From: Aaron W. Hsu on
Has anyone tried the 10.6 Catalyst ATI Proprietary driver with Slackware64
13.1 and KDE?

While the driver seems to be working fine, to the effect that I can run 3-
d games just fine with it and get some good 3-d tests going, KDE doesn't
seem able to use Desktop Effects. When I try to enable compositing, it
just fails without any error messages that I can find.

I'd like some pointers on where to start looking to debug this and perhaps
a solution if someone has already figured this stuff out.

Thanks in advance,

Aaron W. Hsu
From: Jim Diamond on
On 2010-06-19 at 00:51 ADT, Aaron W. Hsu <arcfide(a)sacrideo.us> wrote:
> Has anyone tried the 10.6 Catalyst ATI Proprietary driver with Slackware64
> 13.1 and KDE?
>
> While the driver seems to be working fine, to the effect that I can run 3-
> d games just fine with it and get some good 3-d tests going, KDE doesn't
> seem able to use Desktop Effects. When I try to enable compositing, it
> just fails without any error messages that I can find.
>
> I'd like some pointers on where to start looking to debug this and perhaps
> a solution if someone has already figured this stuff out.
>
> Thanks in advance,

Huh. I just d/l'ed and installed 10.5 a few days ago, I must have just
missed the 10.6 release by hours.

Anyway, have you tried going to any of the ATI web forums? I had to
do that to find a patch to compile 10.5 on 2.6.33.4, but while looking
around I got them impression there are a lot of helpful people there.

I don't use KDE, so I can't help you with any KDE-specific stuff, sorry.

Jim
From: Aaron W. Hsu on
Jim Diamond wrote:

> On 2010-06-19 at 00:51 ADT, Aaron W. Hsu <arcfide(a)sacrideo.us> wrote:
>> Has anyone tried the 10.6 Catalyst ATI Proprietary driver with
>> Slackware64 13.1 and KDE?
>>
>> While the driver seems to be working fine, to the effect that I can
run
>> 3- d games just fine with it and get some good 3-d tests going, KDE
>> doesn't seem able to use Desktop Effects. When I try to enable
>> compositing, it just fails without any error messages that I can
find.
>>
>> I'd like some pointers on where to start looking to debug this and
>> perhaps a solution if someone has already figured this stuff out.
>>
>> Thanks in advance,
>
> Huh. I just d/l'ed and installed 10.5 a few days ago, I must have just
> missed the 10.6 release by hours.
>
> Anyway, have you tried going to any of the ATI web forums? I had to
> do that to find a patch to compile 10.5 on 2.6.33.4, but while looking
> around I got them impression there are a lot of helpful people there.
>
> I don't use KDE, so I can't help you with any KDE-specific stuff,
sorry.

So, I've never had a problem installing any of the ATI drivers, as I
just use the --buildpkg Slackware/All target, and make sure that I have
the right environment set up to build the packages. They build, and
everything goes fine for me.

Apparently there must be something wrong with functionality checks or
something. I find somewhere, after searching around for a while, that
disabling the functionality checks allows KDE to use the Desktop Effects
without problems. However, I did discover that the amount of graphics
power that you need to run two large desktops in a multi-desktop
configuration with Desktop Effects enabled is too much for my card. :-)
So...I've just gone back to not using the desktop effects and using
Xinerama with dual-head. That seems to work well and I still get good
performance with my 3-d related applications.

Aaron W. Hsu
From: Richard Herbert on
On Sat, 19 Jun 2010 16:03:38 -0400, Aaron W. Hsu wrote:

> So...I've just gone back to not using the desktop effects and using
> Xinerama with dual-head. That seems to work well and I still get good
> performance with my 3-d related applications.

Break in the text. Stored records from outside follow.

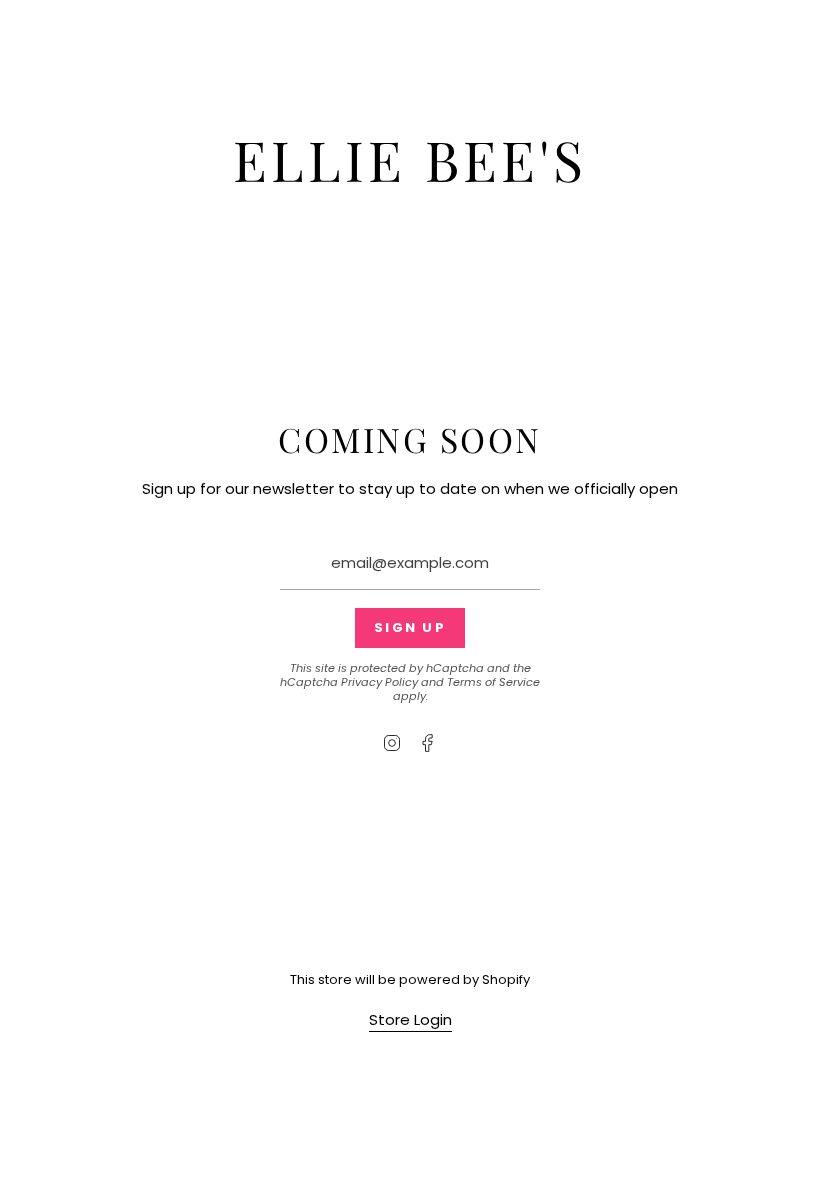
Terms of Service (493, 682)
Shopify (506, 979)
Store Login (410, 1019)
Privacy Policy (379, 682)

Desktop Effects in KDE are problematic for me as well. I was happy to see
that the 10.6 ATI Proprietary drivers compile successfully against kernel
2.6.33.5 without the patch, but I'm obliged to enable and then disable
Functionality Checks in KDE in order to get them working, and that after
every login. I don't know if ATI can still be considered a Canadian
company, but that's my reason for sticking with them. The ATI drivers
generally work very well for me, and I dual-boot between Linux and Windows
XP for specific reasons. That being said, I concur with Martin that ATI
(AMD?), are too quick in dropping support for older cards (bye bye my 9800
Pro), and are slow to react to Linux kernel incompatibilities. We'll see
which version will eventually compile against kernel 2.6.34; I was kinda
hoping 10.6 would, but alas, no. But as far as 2D and 3D performance is
concerned, 10.6 is a big improvement over 10.5, at least in my case.

--
Richard Herbert
Registered Linux user 14329
If there's nothing wrong with me, then ...
there must be something wrong with the Universe!